▶ Exercise
Nothing but the lines from the one with "Click the red power button" through the end of the records may appear in the answer, each reproduced exactly, pictures omitted.

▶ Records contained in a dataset
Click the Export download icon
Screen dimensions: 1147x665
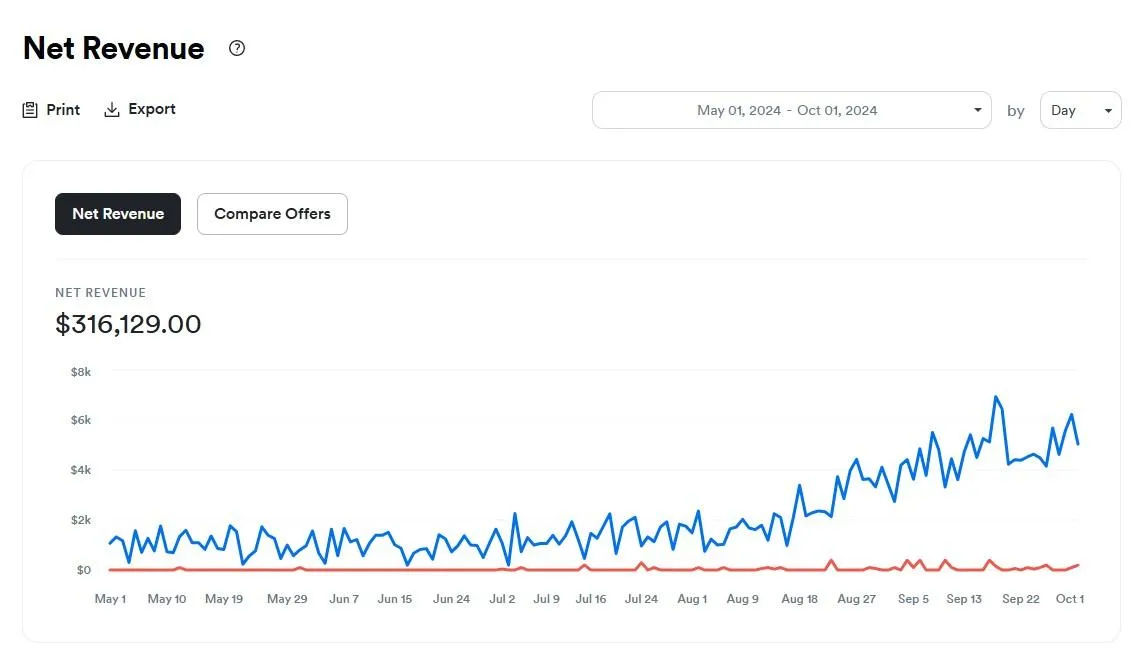pyautogui.click(x=112, y=110)
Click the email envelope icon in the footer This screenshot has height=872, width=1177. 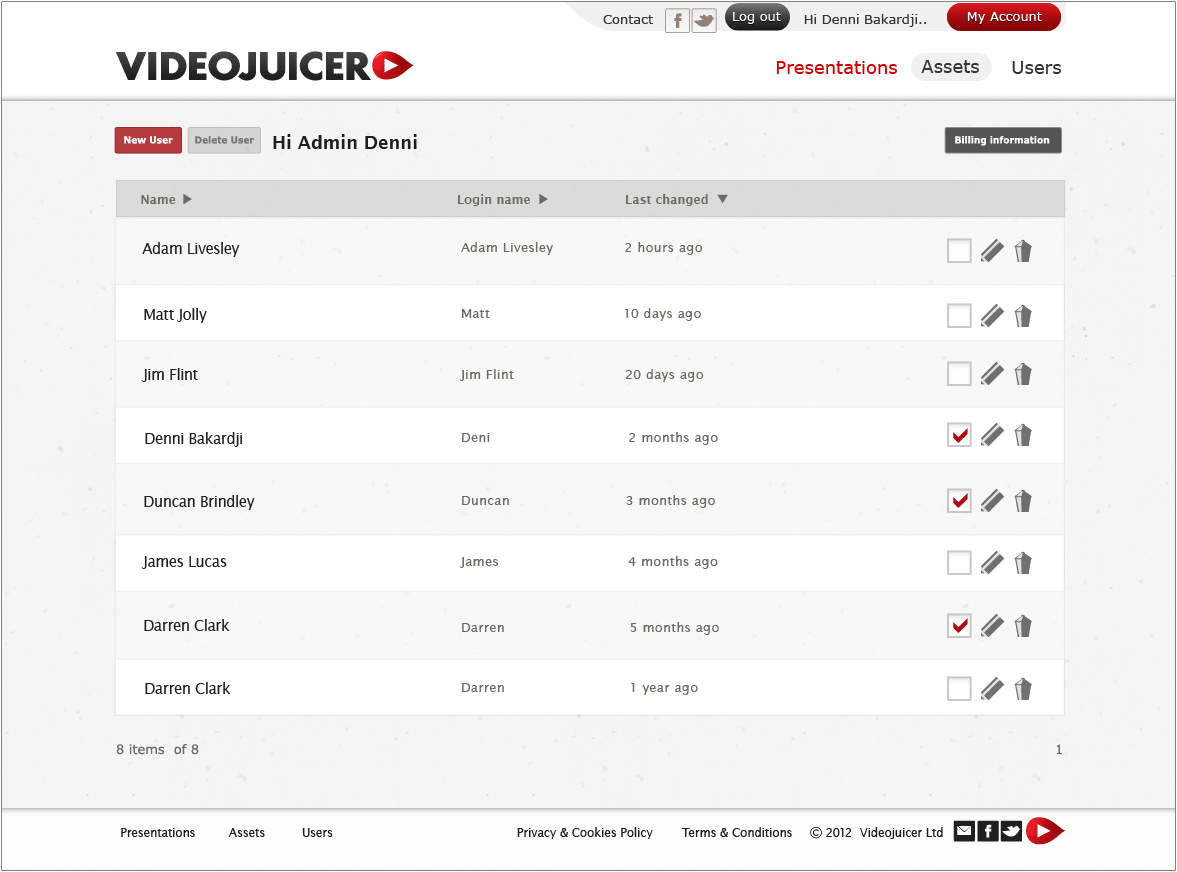click(x=963, y=831)
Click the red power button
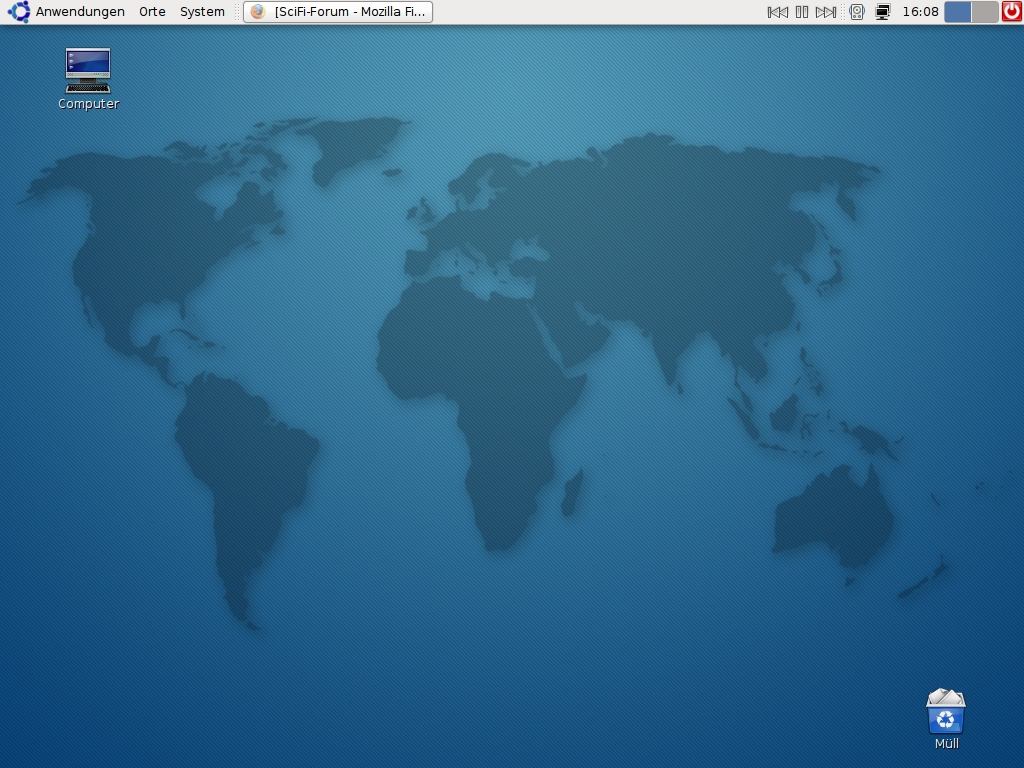 tap(1012, 12)
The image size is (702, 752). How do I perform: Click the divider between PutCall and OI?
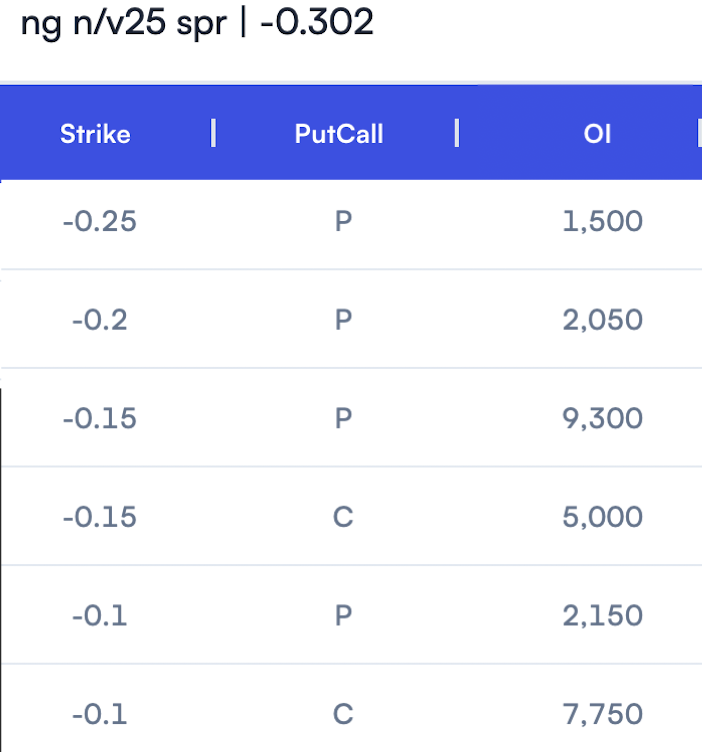click(x=456, y=133)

▶ The answer
Click the red power button
 tap(1012, 12)
The image size is (702, 752). How do I perform: Click the divider between PutCall and OI?
click(x=456, y=133)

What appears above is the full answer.